Force Design (Spotlight Brief 1/21)
Envisioning a new command & control (C2) architecture for all-domain operations
Source: MITRE - Feb 21
It is a universal truism that legacy systems are challenged in the effective command and control of joint forces due to impediments between domains, echelons, classifications, and allies. This article investigates the needs of a future, joint command and control system and uses two operational vignettes against a threat with advantages in geography, initiative, and force generation to discuss these needs. The Australian Joint Force has an ongoing challenge in establishing and normalising an agile and resilient 21s Century digital command and control network. The reality is that the future Army must change to meet the challenge of Unified Domain Operations foreshadowed in the draft Future Land Operating Concept. This article highlights some steps required to adapt contemporary command and control structure to meet the emerging demands of all-domain convergence.
Source: MITRE - Jun 20
While there has much work on Western conflicts within the Middle East, Russian efforts in Syria have been more constrained due to Syrian and Russian control of media. This paper explains Russian lessons, and includes comments by Defense Minister Sergey Shoygu; General Staff Chief Valery Gerasimov, and several of the leaders of military districts (Dvornikov, Lapin, Zhuravlev) who have fought in Syria. It is important reading for two reasons. The first is the practical use of technology, capabilities and concepts that we are ourselves interested in; the second is to understand possible competitor and threat systems. The report specifically addresses:
- use of Special Forces and Private Military Companies
- urban combat
- field testing of new equipment
- updates to military art, including the use of robotics, new tactics and improved leadership (including a shift towards greater flexibility and possibly mission command)
- enabler support.
Source: Security Studies – Oct 20
Recent studies suggest technology has offered defence an operational and strategic advantage over the offense in the age-old tension between the two forms of warfare. Yet most Western militaries remain focused on offensive power projection. Jonathan Caverley and Peter Dombrowski look at the US Navy, an offensively focused organisation, and the potential to escalate a crisis that may undermine the Government’s desired strategic goals. While maritime focused, there are key points and concepts here relating to Chinese capabilities that will affect the Joint Force.
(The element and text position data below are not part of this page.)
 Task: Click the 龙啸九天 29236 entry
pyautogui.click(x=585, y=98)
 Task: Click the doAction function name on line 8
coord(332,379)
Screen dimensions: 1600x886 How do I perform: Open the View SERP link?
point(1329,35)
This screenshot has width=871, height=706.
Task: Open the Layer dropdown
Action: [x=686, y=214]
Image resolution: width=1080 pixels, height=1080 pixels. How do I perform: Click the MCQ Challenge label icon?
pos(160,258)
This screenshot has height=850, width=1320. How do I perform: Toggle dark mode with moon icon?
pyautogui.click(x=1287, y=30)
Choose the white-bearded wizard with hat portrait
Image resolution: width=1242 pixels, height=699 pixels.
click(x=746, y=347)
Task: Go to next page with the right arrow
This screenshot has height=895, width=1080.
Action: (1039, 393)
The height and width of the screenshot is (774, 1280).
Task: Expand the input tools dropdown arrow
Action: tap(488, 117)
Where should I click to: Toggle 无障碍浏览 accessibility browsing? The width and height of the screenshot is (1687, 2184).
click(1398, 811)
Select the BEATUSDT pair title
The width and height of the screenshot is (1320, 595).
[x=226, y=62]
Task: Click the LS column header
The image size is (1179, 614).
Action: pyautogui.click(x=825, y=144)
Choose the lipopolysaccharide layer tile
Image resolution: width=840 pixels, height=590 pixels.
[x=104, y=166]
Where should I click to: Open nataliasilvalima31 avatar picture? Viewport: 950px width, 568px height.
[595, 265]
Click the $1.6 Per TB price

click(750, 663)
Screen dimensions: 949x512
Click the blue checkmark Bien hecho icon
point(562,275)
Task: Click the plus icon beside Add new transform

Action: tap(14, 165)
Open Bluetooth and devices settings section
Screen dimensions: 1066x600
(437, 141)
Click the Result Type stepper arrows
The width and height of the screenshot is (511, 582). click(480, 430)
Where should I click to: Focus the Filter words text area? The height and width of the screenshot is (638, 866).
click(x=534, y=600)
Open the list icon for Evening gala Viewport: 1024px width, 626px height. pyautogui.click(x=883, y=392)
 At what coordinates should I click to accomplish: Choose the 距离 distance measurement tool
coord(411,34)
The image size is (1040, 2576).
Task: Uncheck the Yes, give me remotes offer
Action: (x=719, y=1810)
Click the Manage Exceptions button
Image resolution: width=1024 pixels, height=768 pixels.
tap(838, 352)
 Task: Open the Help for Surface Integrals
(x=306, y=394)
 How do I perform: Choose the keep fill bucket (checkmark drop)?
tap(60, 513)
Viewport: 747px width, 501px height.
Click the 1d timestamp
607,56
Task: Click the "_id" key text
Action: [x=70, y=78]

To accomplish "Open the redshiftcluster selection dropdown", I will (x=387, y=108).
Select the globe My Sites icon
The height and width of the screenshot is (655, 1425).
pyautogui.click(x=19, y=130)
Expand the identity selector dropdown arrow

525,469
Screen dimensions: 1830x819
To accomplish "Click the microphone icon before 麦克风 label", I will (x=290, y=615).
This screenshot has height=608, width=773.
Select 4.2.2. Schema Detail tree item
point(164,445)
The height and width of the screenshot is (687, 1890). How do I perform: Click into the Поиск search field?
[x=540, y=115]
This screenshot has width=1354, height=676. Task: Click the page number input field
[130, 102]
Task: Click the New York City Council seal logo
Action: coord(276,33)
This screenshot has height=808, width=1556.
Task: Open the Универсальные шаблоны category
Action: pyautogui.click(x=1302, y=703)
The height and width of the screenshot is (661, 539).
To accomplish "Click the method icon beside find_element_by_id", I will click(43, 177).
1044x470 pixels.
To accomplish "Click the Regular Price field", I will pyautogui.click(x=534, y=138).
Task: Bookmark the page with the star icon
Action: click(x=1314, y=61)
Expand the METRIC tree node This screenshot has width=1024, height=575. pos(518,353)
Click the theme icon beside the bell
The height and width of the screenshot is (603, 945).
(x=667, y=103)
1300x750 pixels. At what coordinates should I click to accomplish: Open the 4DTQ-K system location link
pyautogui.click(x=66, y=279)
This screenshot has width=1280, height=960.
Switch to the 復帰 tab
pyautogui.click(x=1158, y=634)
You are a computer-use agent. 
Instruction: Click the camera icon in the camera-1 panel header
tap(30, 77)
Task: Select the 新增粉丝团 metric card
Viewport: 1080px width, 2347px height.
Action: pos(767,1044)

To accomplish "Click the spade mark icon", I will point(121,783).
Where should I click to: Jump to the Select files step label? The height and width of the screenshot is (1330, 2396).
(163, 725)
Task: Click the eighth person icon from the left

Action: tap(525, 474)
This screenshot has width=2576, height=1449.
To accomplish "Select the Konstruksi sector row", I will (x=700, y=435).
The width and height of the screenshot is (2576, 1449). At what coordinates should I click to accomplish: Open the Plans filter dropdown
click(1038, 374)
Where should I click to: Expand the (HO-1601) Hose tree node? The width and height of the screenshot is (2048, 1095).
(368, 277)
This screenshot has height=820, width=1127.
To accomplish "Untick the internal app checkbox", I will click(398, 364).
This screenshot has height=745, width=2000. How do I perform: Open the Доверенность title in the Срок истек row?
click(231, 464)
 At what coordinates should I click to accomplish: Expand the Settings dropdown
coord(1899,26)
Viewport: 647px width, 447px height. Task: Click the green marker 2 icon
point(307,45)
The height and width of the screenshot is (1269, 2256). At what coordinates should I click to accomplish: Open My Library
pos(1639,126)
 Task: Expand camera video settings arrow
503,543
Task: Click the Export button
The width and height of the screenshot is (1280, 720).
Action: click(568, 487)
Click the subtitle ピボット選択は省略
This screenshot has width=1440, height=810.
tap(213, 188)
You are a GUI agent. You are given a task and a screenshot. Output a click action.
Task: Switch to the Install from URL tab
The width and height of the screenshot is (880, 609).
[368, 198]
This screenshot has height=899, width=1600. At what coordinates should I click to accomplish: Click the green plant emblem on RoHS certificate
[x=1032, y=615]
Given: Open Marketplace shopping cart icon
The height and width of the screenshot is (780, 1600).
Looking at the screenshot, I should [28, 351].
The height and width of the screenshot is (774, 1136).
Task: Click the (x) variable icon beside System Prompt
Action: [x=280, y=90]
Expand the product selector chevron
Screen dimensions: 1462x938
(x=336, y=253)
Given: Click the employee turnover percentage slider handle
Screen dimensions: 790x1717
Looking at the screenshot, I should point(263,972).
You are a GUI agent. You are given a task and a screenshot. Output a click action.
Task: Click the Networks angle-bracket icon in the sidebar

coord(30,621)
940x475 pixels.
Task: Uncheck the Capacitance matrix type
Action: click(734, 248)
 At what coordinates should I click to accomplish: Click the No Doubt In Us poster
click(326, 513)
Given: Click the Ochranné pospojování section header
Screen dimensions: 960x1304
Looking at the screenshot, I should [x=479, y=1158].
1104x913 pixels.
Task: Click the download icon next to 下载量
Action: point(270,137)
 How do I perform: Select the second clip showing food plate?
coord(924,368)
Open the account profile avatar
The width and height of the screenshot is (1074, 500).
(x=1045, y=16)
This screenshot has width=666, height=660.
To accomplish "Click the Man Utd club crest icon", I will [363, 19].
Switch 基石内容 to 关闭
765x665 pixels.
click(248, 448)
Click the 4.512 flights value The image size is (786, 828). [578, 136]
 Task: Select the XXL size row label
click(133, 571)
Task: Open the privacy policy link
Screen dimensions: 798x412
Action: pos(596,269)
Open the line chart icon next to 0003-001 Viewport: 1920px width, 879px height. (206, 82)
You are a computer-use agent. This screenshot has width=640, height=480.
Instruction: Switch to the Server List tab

Source: Asian Security – Feb 21
The recent expansion of PLA operations well beyond the Chinese borders demands an expeditionary, strategic and joint logistics system. The PLA’s response is the Joint Logistics Support Force. This force, started by Xi Jin Ping with the Central Military Commission, is the centralisation of many independent units and agencies. The Chinese response to COVID-19 in Wuhan saw its debut as a key actor, allowing for identification of key details and assessments of efficacy. This assessment highlights possible shortfalls in jointery, command structure, logistic information systems and command and control culture. The article is highly pertinent reading for those seeking to understand how China may support its extra-regional military activities into the future.
The views expressed in this article and subsequent comments are those of the author(s) and do not necessarily reflect the official policy or position of the Australian Army, the Department of Defence or the Australian Government.